Drilling is scheduled for March or April this year.
TAG Oil has firmed up plans to start exploratory drilling for oil and gas in shale deposits on the east coast of the North Island, which it says could hold the equivalent of 14 billion barrels of oil.
All four wells will be drilled using "conventional vertical drilling techniques", the company says in a statement. A spokesman confirmed there was no hydraulic fracturing, or "fracking", planned for any of the four wells.
Drilling is scheduled for March or April this year.
However, it was possible two of 13 wells being drilled onshore in the Taranaki province over the next year could be fracked.
Fracking is more commonly used when creating production wells rather than during exploration.
At this stage, no commercial oil and gas production has ever occurred in the Hawke's Bay and Gisborne regions, where Canada-based TAG held exploration acreage with a larger company, Apache Corp of Texas, before Apache pulled out of the east coast tenements early in the New Year.

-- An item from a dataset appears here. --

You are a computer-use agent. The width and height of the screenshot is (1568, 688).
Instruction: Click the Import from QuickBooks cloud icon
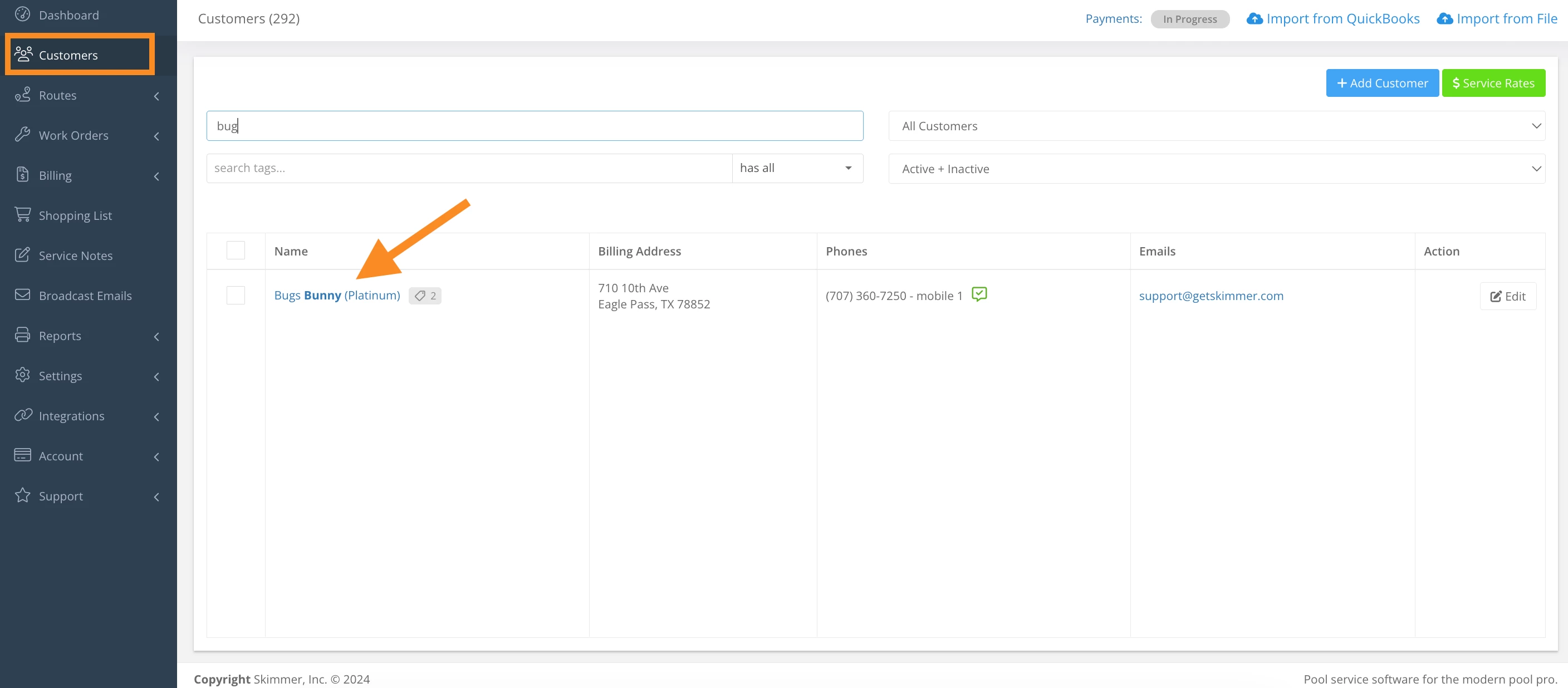(x=1255, y=19)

TAG will fund the wells using a one-off payment Apache made to honour its commitments to the development plan it had agreed with TAG before deciding to focus its activities in other parts of the world.
The exploration wells will test "several high-impact play Whangai source rocks" which had been independently confirmed as oil-bearing.
"These naturally fractured, high-quality source rocks are believed to be widespread across TAG's acreage," says chief executive Garth Johnson.
"Independent assessments have concluded that there are approximately 14 billion barrels of undiscovered original oil in place potentially, within less than a fifth of TAG's total land holdings on the east coast."